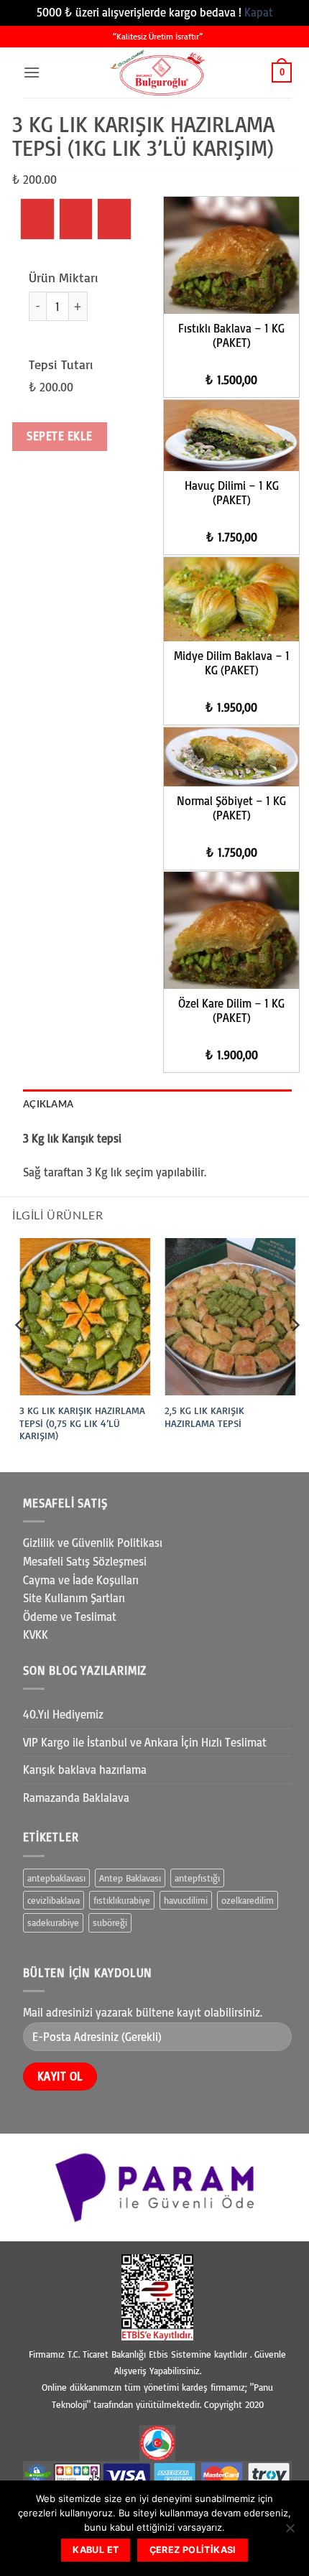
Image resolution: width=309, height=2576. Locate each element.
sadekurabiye (53, 1922)
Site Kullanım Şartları (74, 1598)
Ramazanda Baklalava (76, 1797)
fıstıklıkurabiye (121, 1900)
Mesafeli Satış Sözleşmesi (85, 1561)
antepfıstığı (197, 1878)
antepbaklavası (56, 1878)
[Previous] (20, 1354)
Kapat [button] (258, 12)
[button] (31, 72)
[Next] (294, 1354)
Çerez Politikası (192, 2549)
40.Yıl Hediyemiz (63, 1714)
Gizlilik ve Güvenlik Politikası (92, 1542)
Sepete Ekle (59, 436)
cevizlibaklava (53, 1900)
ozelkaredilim (247, 1900)
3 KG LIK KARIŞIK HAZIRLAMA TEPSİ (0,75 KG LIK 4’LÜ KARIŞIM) (82, 1422)
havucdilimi (186, 1900)
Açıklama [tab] (48, 1104)
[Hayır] (289, 2532)
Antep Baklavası (130, 1878)
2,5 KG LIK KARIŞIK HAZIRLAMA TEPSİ (204, 1416)
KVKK (35, 1634)
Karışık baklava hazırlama (85, 1769)
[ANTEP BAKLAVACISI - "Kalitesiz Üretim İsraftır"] (157, 72)
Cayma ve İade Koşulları (81, 1580)
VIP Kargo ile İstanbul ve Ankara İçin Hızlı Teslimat (145, 1742)
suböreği (110, 1922)
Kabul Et (96, 2549)
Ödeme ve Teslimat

__Task instructions__. Copy down every line of the entries containing the word "Politikası".

__Completed exercise__.
Çerez Politikası (192, 2549)
Gizlilik ve Güvenlik Politikası (92, 1542)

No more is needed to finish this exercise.